Search
Close this search box.

Büyük Güçler Uzlaşıyor mu?- Mehmet Ali Yılmaz

Facebook
Twitter
LinkedIn
WhatsApp

Son günlerde Doğu Akdeniz ile ilgili ilginç gelişmelerin yaşanmaya başlandığı anlaşılıyor.

Emperyalist güçler ve bölgesel uzantıları, Irak işgali öncesinde nükleer silah konusunda yaptıkları gibi şimdi de kimyasal silahlarla ilgili yeni bir dezenfermasyon dalgası yaratıyorlar. İşbirlikçi çetelerin kitle katliamlarının, dinci-mezhepçi niyetlerinin ve yabancı güçlere Suriye’yi pazarlama faaliyetlerinin üstünü örtmek için hedef saptırıcı propagandalar yapıyorlar.

Bu gelişmeler olurken, ABD ile Rusya’nın Suriye’nin geleceği konusunda anlaşma yoluna girdikleri de yayılmaya başlandı. En son ABD Dışişleri Bakanı H. Clinton Kuzey İrlanda’nın başkentinde yaptığı açıklamada Suriye konusunu gündeme getirdi.

8 Aralık 2012 tarihli Cumhuriyet gazetesinin haberine göre,ABD ve Rusya’nın Suriye’deki tüm taraflar arasındaki arabuluculuk çabalarını destekleme konusunda anlaştığını kaydeden Clinton, ülkesinin demokratik geleceğini temin etmek için Esad’ın iktidarı bırakması gerektiğini vurguladı.

Ve konuşmasının devamında Clinton, Suriye’deki durumun, yalnızca Suriyeliler için değil, komşuları için de giderek daha tehlikeli bir hal aldığını belirterek, Türkiye’nin Suriye sınırına NATO füzeleri yerleştirmelerini haklı çıkarmaya çalışmaktan da geri kalmadı.

Haberin devamında ise şöyle deniyor: “ABD Dışişleri Bakanı Hillary Clinton, Rusya Dışişleri Bakanı Sergey Lavrov ve BM ve Arap Birliği Suriye Özel Temsilcisi El-Ahdar el-İbrahimi Dublin’de, Suriye krizine yeni bir çözüm formülü bulunması konusunu ele” aldıklarını belirtiyor.

Bu haberi son zamanlarda meydana gelen gelişmelerle birlikte ele alınca anlaşılıyor ki; iki büyük güç Suriye üzerinden “pazarlık” yapıyorlar.

Putin’in geçtiğimiz günlerde gerçekleştirdiği Türkiye ziyareti sırasında sarf ettiği şu sözlerinin de atılacak adımlar konusunda anlamlı olduğunu söyleyebiliriz:

Suriye’de olup bitenlerle ilgili pozisyonlarımız birbirine benziyor.
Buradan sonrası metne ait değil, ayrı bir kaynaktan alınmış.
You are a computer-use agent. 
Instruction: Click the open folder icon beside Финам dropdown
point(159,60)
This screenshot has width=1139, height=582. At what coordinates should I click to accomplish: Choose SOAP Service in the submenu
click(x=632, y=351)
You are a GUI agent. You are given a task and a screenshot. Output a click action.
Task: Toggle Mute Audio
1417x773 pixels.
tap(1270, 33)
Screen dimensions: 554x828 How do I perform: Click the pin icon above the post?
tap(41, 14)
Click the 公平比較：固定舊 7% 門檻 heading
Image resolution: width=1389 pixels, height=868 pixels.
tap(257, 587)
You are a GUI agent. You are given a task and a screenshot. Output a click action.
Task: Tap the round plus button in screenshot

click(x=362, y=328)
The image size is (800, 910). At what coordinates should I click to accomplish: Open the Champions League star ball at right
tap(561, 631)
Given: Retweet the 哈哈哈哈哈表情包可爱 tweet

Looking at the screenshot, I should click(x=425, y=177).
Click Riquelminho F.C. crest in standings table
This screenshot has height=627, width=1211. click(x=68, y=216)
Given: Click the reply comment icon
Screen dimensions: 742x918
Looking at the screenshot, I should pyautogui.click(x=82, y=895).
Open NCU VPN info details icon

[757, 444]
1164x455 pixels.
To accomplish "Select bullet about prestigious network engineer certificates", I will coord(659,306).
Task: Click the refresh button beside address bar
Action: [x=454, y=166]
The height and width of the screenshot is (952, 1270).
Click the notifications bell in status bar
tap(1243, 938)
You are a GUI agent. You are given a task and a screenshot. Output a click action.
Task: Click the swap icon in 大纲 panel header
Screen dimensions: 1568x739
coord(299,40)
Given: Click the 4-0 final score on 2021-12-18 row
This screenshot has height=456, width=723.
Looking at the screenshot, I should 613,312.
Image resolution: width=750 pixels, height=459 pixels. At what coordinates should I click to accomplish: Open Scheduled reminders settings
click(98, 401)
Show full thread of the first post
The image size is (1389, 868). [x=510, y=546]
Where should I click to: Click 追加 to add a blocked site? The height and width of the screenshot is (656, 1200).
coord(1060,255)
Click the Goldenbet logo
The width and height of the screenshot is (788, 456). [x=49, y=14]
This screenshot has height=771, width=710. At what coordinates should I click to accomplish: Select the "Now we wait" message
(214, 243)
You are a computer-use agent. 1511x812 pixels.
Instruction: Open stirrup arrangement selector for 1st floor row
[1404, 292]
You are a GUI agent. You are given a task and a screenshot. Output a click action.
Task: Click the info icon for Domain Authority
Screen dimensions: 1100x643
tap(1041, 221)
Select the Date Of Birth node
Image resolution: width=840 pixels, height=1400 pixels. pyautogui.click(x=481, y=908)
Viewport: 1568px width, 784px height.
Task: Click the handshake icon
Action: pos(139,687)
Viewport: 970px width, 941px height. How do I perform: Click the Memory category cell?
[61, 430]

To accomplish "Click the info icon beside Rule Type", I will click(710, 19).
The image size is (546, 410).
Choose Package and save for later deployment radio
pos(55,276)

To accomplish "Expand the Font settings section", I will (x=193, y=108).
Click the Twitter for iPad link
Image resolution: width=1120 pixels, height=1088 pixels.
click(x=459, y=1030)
Ama Suriye’nin geleceğine ilişkin pozisyon hangi metotlarla oluşturulabilir, bu konuda farklılıklarımız söz konusu.”

Putin’in bu sözlerini çok yankı yapan şu açıklaması ile birlikte ele aldığımız zaman pazarlığın kapısını açık tuttuğunu söyleyebiliriz. Putin İstanbul’da yaptığı açıklamada, “Suriye’de rejimin avukatı olmadıklarını” belirtiyordu. Burada Putin, Suriye yönetimini gözden çıkarabileceklerinin sinyalini veriyor. Ancak Suriye ile ilgilenmeye devam edeceklerini ve bu ülkeyi gözden çıkarmadıklarının da altını çiziyor. Ve böylece Esad karşıtlığını her fırsatta açığa vuran R. T. Erdoğan’a ve dolayısıyla ABD’ye anlaşabilecekleri koşulun ipuçlarını da veriyor.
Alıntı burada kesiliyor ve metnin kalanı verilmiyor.